Goal
Count the lines below that contain the word "sink", and reply with the number alone.

Word and element pointing lines
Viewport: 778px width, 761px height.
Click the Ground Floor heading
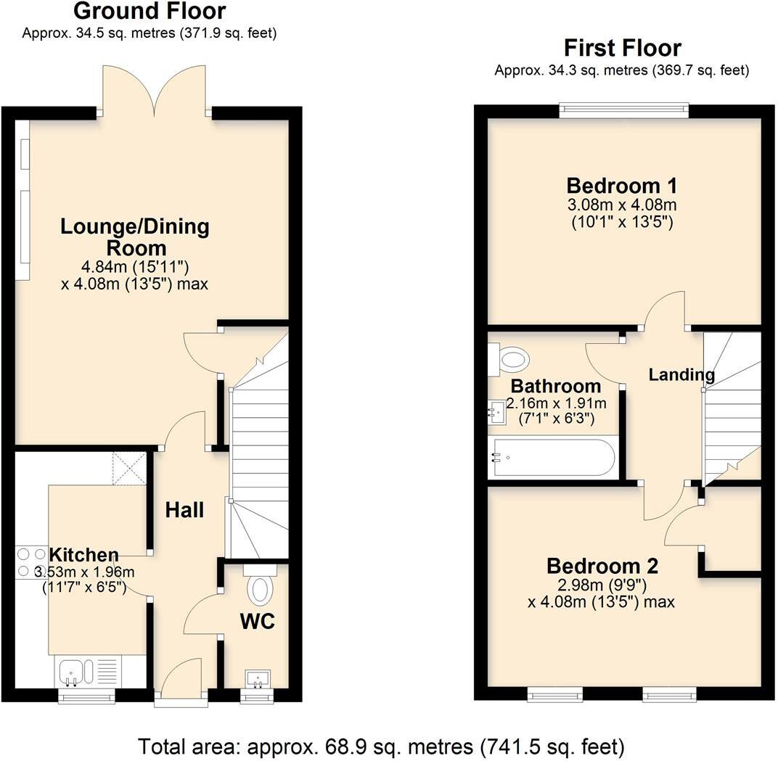150,12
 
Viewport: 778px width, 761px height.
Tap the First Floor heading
622,48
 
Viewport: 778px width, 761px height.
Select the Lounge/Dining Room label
134,237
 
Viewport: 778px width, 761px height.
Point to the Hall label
184,510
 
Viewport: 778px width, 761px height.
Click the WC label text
257,622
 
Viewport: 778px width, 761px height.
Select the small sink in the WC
257,679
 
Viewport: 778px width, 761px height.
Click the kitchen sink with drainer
85,672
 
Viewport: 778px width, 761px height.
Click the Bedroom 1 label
623,184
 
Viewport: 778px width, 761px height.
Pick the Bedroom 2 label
602,565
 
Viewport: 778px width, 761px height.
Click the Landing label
681,375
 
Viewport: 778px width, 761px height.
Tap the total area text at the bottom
381,745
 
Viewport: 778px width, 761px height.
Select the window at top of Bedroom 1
623,110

Solution to the problem
2